Wednesday, 14 July 2010

I've got a tongue like a razor, a sweet switchblade knife.

Watching the GNR Use Your Illusion DVDs. Its quite depressing really. Uncle Axl just reminds me of being 16 again. All the songs about drugs and alcohol and fucking that was all so new to me at the time. It was exciting. I guess you only get that once.

Not only that though, it reminds me of when I used to play bass regularly, and had a fucking good friend who I could jam with and write music without ever taking it too seriously. I used to walk around with just my boxers a tshirt and boots on, I was arrogant, heck I was a cunt, but I had no responsibilities and shit load of new toys to play with, figuratively speaking.

Do I miss it? I dont know. That summer Download had its best line up ever (in my eyes anyway). Within 24 hours of each other I'd seen both Metallica and Guns N Roses. My two favourite bands by a long way at the time. It was a sort of transitional period for me really.

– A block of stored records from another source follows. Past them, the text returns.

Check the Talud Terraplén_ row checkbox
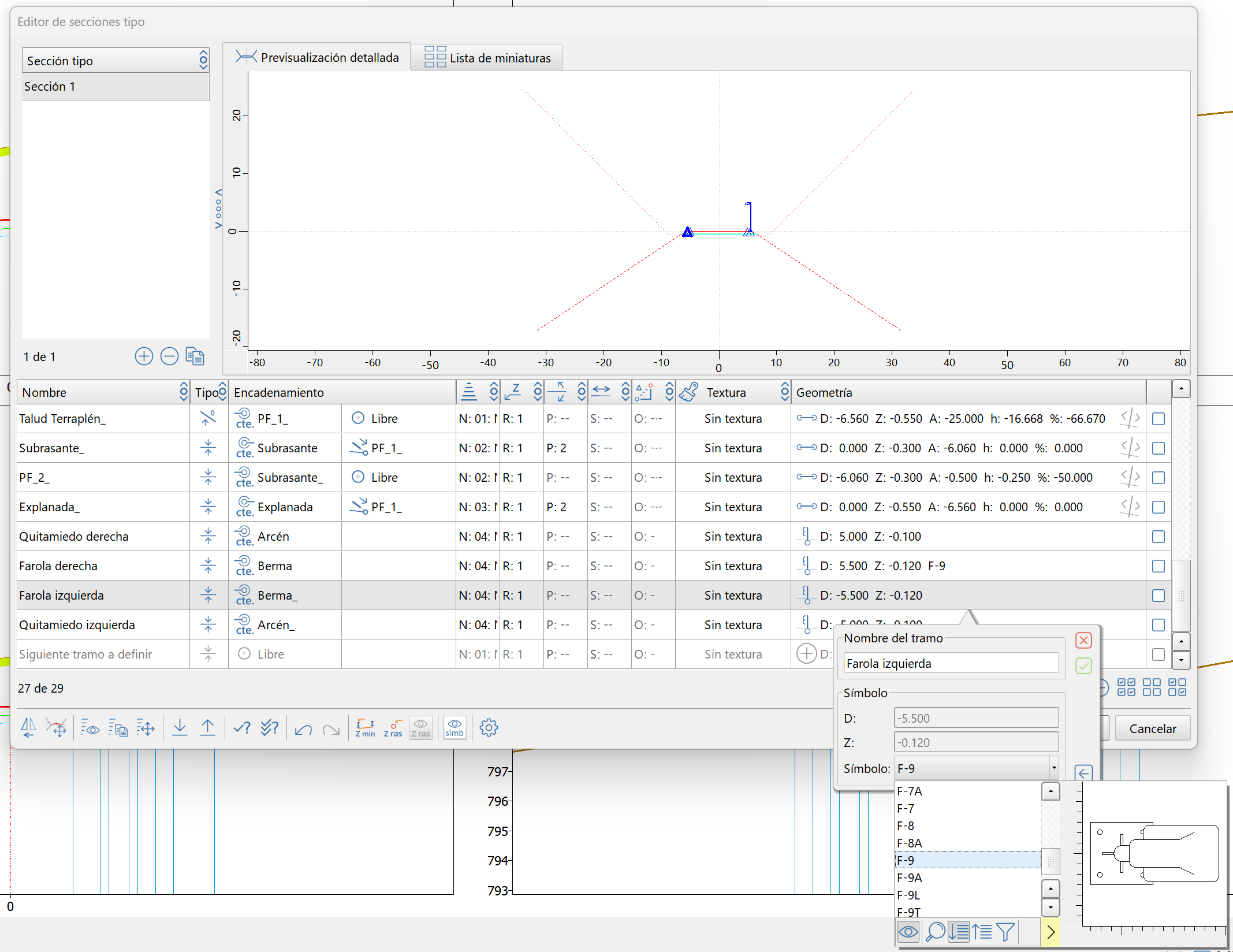(x=1158, y=419)
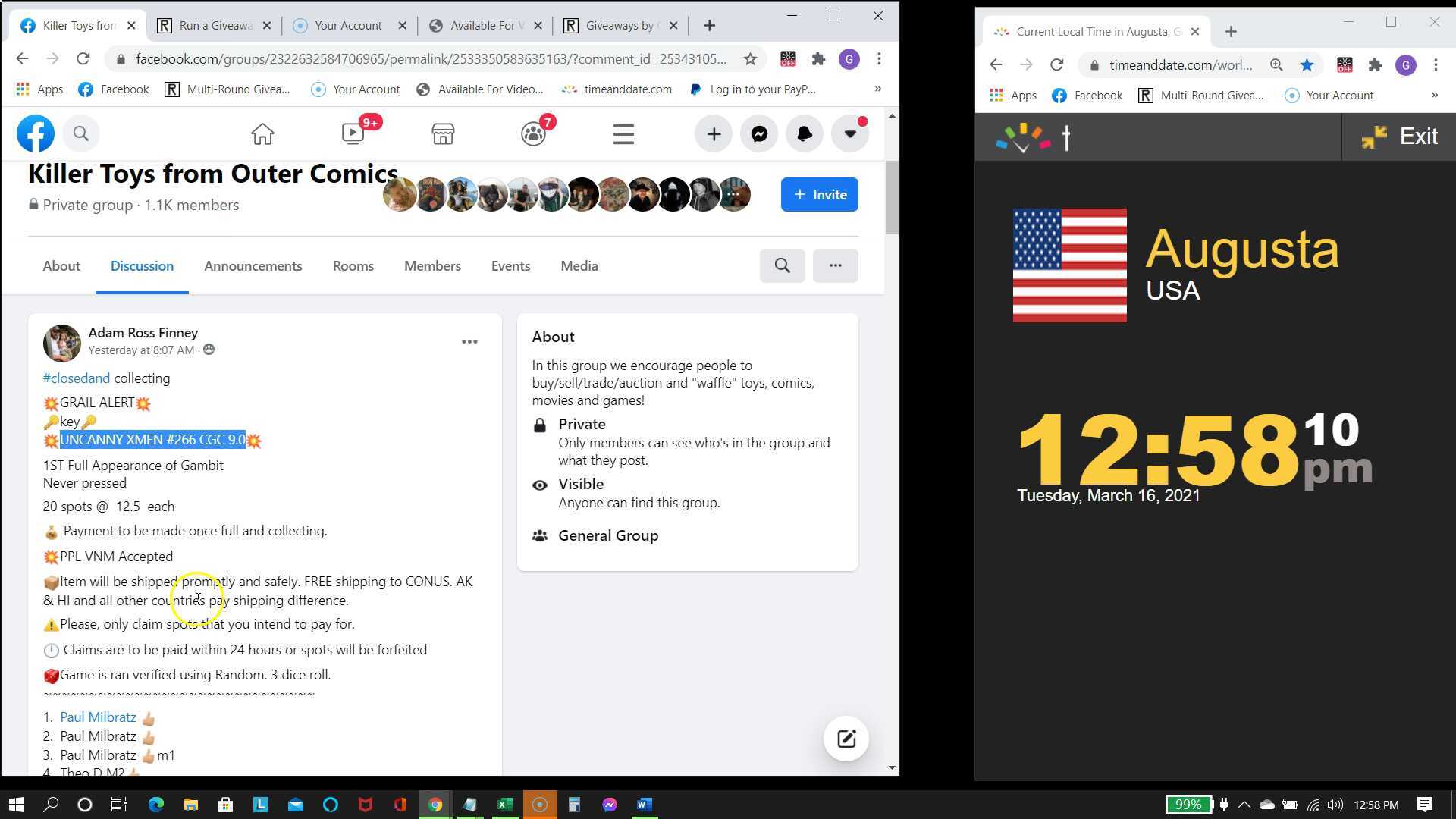Open post options three-dot menu
Image resolution: width=1456 pixels, height=819 pixels.
click(469, 342)
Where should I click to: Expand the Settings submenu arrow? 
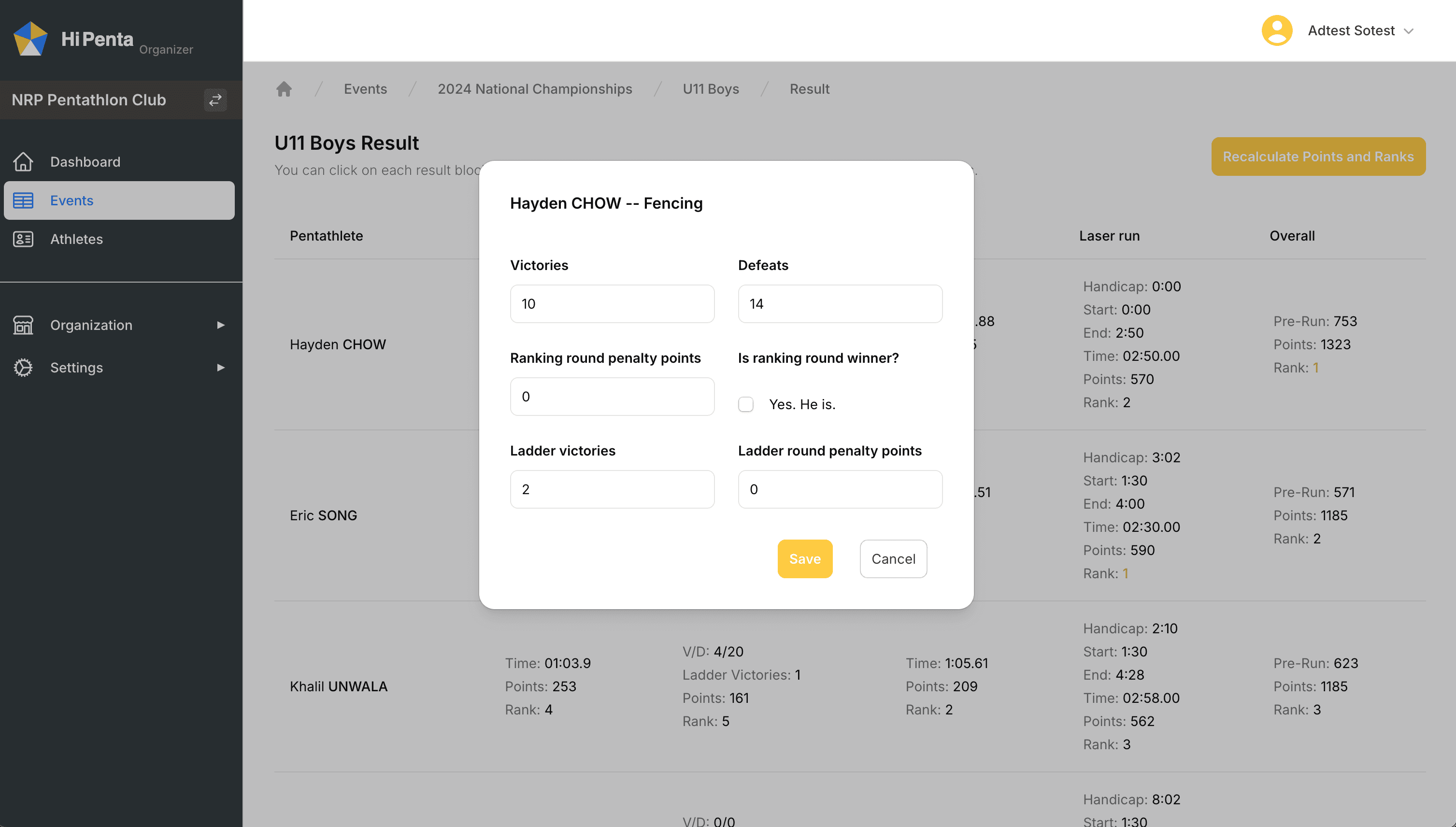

I went from listening to Metallica and Slayer and Megadeth and the sort to stuff like GNR and Velvet Revolver. My music taste hasnt changed dramatically since. 2007 I saw and was introduced to Motley Crue, and the year after that it was KISS, the year after that Def Leppard, and this year Aerosmith. All along the same vein.

It's all about having fun. I dont feel like I'm having too much right now. Although it's nobodies fault but my own. I spent last night getting fucked up with three of my four best friends from school (and Jo). And I had fun. I spent download with the aforementioned good friend who I used to jam with. And I had fun.

Yet nine times out of ten when I get a chance to socialise I won't. Because I can be a miserable fucker. And I need to change it.

I'm aware you have to actually be me to get most of this. I'm sure you'll get over it though.

I've recently started playing guitar though. Like properly. I have a really old one that was just taking up space. It's the first time I've used an instrument regularly for years, maybe I am trying to recapture being 16 again.

All of this is made even more depressing by the fact that I haven't been 21 for a week yet. I'm hardly over the hill.

I have literally done no writing in nearly a year. Nothing serious anyway. It's never something I've shouted about, but most of my friends at uni do creative writing, so it comes up quite a lot. Artistic expression to use a pretentious term is not something best discussed over a bottle of jack daniels.